▸ **Task objective**
The response should consist of the records that follow, printed exactly.

▸ **Given records**
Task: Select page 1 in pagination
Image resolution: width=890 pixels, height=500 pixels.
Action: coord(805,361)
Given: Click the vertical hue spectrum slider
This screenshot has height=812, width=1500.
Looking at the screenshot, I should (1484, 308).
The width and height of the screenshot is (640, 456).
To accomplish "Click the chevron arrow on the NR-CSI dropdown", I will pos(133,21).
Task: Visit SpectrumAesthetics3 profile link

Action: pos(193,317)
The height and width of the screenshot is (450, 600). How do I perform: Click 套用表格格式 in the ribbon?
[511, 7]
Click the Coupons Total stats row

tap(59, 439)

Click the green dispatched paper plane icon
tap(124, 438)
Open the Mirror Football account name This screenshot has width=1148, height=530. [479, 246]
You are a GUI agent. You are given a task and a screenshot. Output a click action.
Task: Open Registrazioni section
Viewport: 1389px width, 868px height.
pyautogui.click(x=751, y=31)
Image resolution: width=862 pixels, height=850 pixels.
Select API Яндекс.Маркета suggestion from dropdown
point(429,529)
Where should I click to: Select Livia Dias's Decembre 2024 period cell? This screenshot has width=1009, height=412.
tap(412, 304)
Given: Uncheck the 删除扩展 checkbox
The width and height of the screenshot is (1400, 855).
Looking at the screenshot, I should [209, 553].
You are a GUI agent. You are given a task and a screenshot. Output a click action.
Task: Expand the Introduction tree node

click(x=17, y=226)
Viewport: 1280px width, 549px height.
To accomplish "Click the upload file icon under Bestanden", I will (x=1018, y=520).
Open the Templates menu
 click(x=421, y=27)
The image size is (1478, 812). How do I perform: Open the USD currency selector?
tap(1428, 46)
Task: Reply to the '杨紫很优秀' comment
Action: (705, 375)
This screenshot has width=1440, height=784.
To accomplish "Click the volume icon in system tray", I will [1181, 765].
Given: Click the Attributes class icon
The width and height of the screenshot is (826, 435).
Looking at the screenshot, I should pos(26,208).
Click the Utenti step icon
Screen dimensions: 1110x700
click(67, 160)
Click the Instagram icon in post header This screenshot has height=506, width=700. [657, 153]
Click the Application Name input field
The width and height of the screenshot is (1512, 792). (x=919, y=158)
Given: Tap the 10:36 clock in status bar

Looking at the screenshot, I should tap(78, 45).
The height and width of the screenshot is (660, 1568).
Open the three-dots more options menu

▸ **Written response**
Task: Select page 1 in pagination
Image resolution: width=890 pixels, height=500 pixels.
Action: coord(805,361)
Given: Click the vertical hue spectrum slider
This screenshot has height=812, width=1500.
Looking at the screenshot, I should (1484, 308).
The width and height of the screenshot is (640, 456).
To accomplish "Click the chevron arrow on the NR-CSI dropdown", I will pos(133,21).
Task: Visit SpectrumAesthetics3 profile link

Action: pos(193,317)
The height and width of the screenshot is (450, 600). How do I perform: Click 套用表格格式 in the ribbon?
[511, 7]
Click the Coupons Total stats row

tap(59, 439)

Click the green dispatched paper plane icon
tap(124, 438)
Open the Mirror Football account name This screenshot has width=1148, height=530. [479, 246]
You are a GUI agent. You are given a task and a screenshot. Output a click action.
Task: Open Registrazioni section
Viewport: 1389px width, 868px height.
pyautogui.click(x=751, y=31)
Image resolution: width=862 pixels, height=850 pixels.
Select API Яндекс.Маркета suggestion from dropdown
point(429,529)
Where should I click to: Select Livia Dias's Decembre 2024 period cell? This screenshot has width=1009, height=412.
tap(412, 304)
Given: Uncheck the 删除扩展 checkbox
The width and height of the screenshot is (1400, 855).
Looking at the screenshot, I should [209, 553].
You are a GUI agent. You are given a task and a screenshot. Output a click action.
Task: Expand the Introduction tree node

click(x=17, y=226)
Viewport: 1280px width, 549px height.
To accomplish "Click the upload file icon under Bestanden", I will (x=1018, y=520).
Open the Templates menu
 click(x=421, y=27)
The image size is (1478, 812). How do I perform: Open the USD currency selector?
tap(1428, 46)
Task: Reply to the '杨紫很优秀' comment
Action: (705, 375)
This screenshot has width=1440, height=784.
To accomplish "Click the volume icon in system tray", I will [1181, 765].
Given: Click the Attributes class icon
The width and height of the screenshot is (826, 435).
Looking at the screenshot, I should pos(26,208).
Click the Utenti step icon
Screen dimensions: 1110x700
click(67, 160)
Click the Instagram icon in post header This screenshot has height=506, width=700. [657, 153]
Click the Application Name input field
The width and height of the screenshot is (1512, 792). (x=919, y=158)
Given: Tap the 10:36 clock in status bar

Looking at the screenshot, I should tap(78, 45).
The height and width of the screenshot is (660, 1568).
Open the three-dots more options menu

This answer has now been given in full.